Souffle du vent dans les feuillages,
Souffle des naseaux de la bête sur sa peau,
Souffle à lui, qui sort de ses lèvres craquelées.

Pourtant, peut-être…
Ça expliquerait ce que ce serpent faisait ici, à dormir paisiblement sur son ventre… ça devait être une couleuvre, probablement… En tout cas, il ne l’avait pas attaqué, n’avait pas réclamé son territoire, ou quoi que ce soit d’autres…
Juste, un peu de sommeil et de chaleur. Ce qu’il pouvait offrir, présentement…
Ce qui expliquerait pourquoi il l’avait approché (truc de phéromones, peut-être ?), pourquoi, lui, avait entendu et compris que la bestiole voulait dormir au chaud. Pourquoi il y avait eu une demande à la sieste abdominale, pourquoi il y avait eu autorisation.
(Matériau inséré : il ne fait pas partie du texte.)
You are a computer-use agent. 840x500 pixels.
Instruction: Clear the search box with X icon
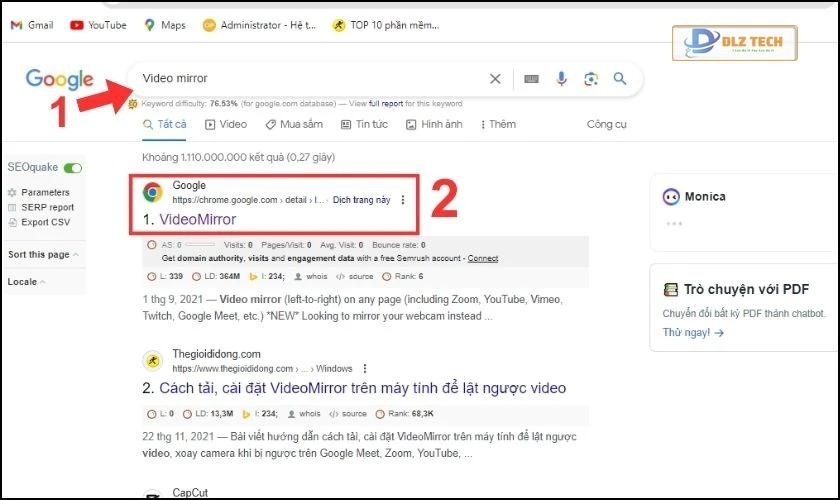495,79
Il pouvait autoriser des reptiles à faire la sieste sur son ventre.
Il baissa les paupières, et soupire, à son tour, tandis qu’il sentait un vague tremblement le prendre, à partir des orteils.
Il commençait à avoir froid.
Il ne commençait pas à être perdu, par contre. Ça : il l’avait toujours été.

Un serpent, ça parle…
Après, y en a qui comprennent…
Et y en a qui parlent en retour…

Dernière déglutition,
Paupières qui s’abaissent,
Souffle un peu plus lent,
Heure de la sieste.


A son réveil, le serpent avait disparu.
Et lui, persuadé d’avoir rêvé ce moment surréel.

Dans son esprit, seules demeuraient les pensées de confitures bleues et citronnés…
Avec en arrière-fond, ces interrogations, et ces inquiétudes nouvelles, sans pour autant savoir à qui s’adresser pour se rassurer… Si ce n’est à un autre fourchu…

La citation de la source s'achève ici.